I thought I would put the only two functions that encapsulate the
knowledge of how vp_index is realted to cpu_index, in a single patch.

I'm now thinking of open-coding the iteration over cpus here and
directly look for cpu whose hyperv_vp_index() matches.  Then that
knowledge will become encapsulated in a single place, and indeed, this
helper can go into another patch where it's used.

> also if  qemu_get_cpu() were called from each CPU init,
> it would incur O(N^2) complexity, could you do without it?

It isn't called on hot paths (ATM it's called only when SINT routes are
created, which is at most one per cpu).  I don't see a problem here.

> > @@ -105,7 +115,7 @@ HvSintRoute *kvm_hv_sint_route_create(uint32_t vcpu_id, uint32_t sint,
> >      }
> >      sint_route->gsi = gsi;
> >      sint_route->sint_ack_clb = sint_ack_clb;
> > -    sint_route->vcpu_id = vcpu_id;
> > +    sint_route->vcpu_id = vp_index;
>                    ^^^ - shouldn't it also be re-named?

Right, but vcpu_id on sint_route is replaced with X86CPU pointer in a
followup patch, so I wasn't sure if it was worth while to add more
churn...

> 
> maybe split all renaming into separate patch ...

### RECORDS PROVIDED

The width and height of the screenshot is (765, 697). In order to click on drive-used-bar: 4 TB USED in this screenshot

* * *

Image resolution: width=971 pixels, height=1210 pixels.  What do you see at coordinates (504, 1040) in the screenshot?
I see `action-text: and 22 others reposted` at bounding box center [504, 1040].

### ASSIGNED TASK 1
In the patch review discussion, when is qemu_get_cpu() called at present?
### ASSIGNED TASK 2
Write the next part of the patch review discussion, picking up after its final line.
The material placed after the patch review discussion comes from a separate source.

### EXPECTED ANSWER 1
Only when SINT routes are created, which is at most one per CPU.

### EXPECTED ANSWER 2
Part of the renaming will disappear eventually in the followup patches,
so I'm sure it's a good idea...  Opinions?

> > +static int hyperv_init_vcpu(X86CPU *cpu)
> > +{
> > +    if (cpu->hyperv_vpindex && !is_hv_vpindex_settable) {
> > +        /*
> > +         * the kernel doesn't support setting vp_index; assert that its value
> > +         * is in sync
> > +         */
> > +        int ret;
> > +        struct {
> > +            struct kvm_msrs info;
> > +            struct kvm_msr_entry entries[1];
> > +        } msr_data = {
> > +            .info.nmsrs = 1,
> > +            .entries[0].index = HV_X64_MSR_VP_INDEX,
> > +        };
> > +
> > +        /*
> > +         * handling errors from vcpu init at hotplug time is impossible, so
> > +         * disallow cpu hotplug
> > +         */
> > +        MACHINE_GET_CLASS(current_machine)->hot_add_cpu = NULL;
> one shouldn't alter machine this way nor
> it would disable cpu hotplug, it would disable only cpu-add interface
> but device_add() would still work.

Understood, will rework as you suggest above.

> > +        ret = kvm_vcpu_ioctl(CPU(cpu), KVM_GET_MSRS, &msr_data);
> > +        if (ret < 0) {
> when this can fail?

Dunno, but not checking for errors doesn't look good.

> > +            return ret;
> > +        }
> > +        assert(ret == 1);
> > +
> > +        if (msr_data.entries[0].data != hyperv_vp_index(cpu)) {
> > +            fprintf(stderr, "kernel's vp_index != QEMU's vp_index\n");
> error_report()

OK (target/i386/kvm.c is already a mix of all possible styles of error
reporting, I must've followed a wrong one).

Thanks,
Roman.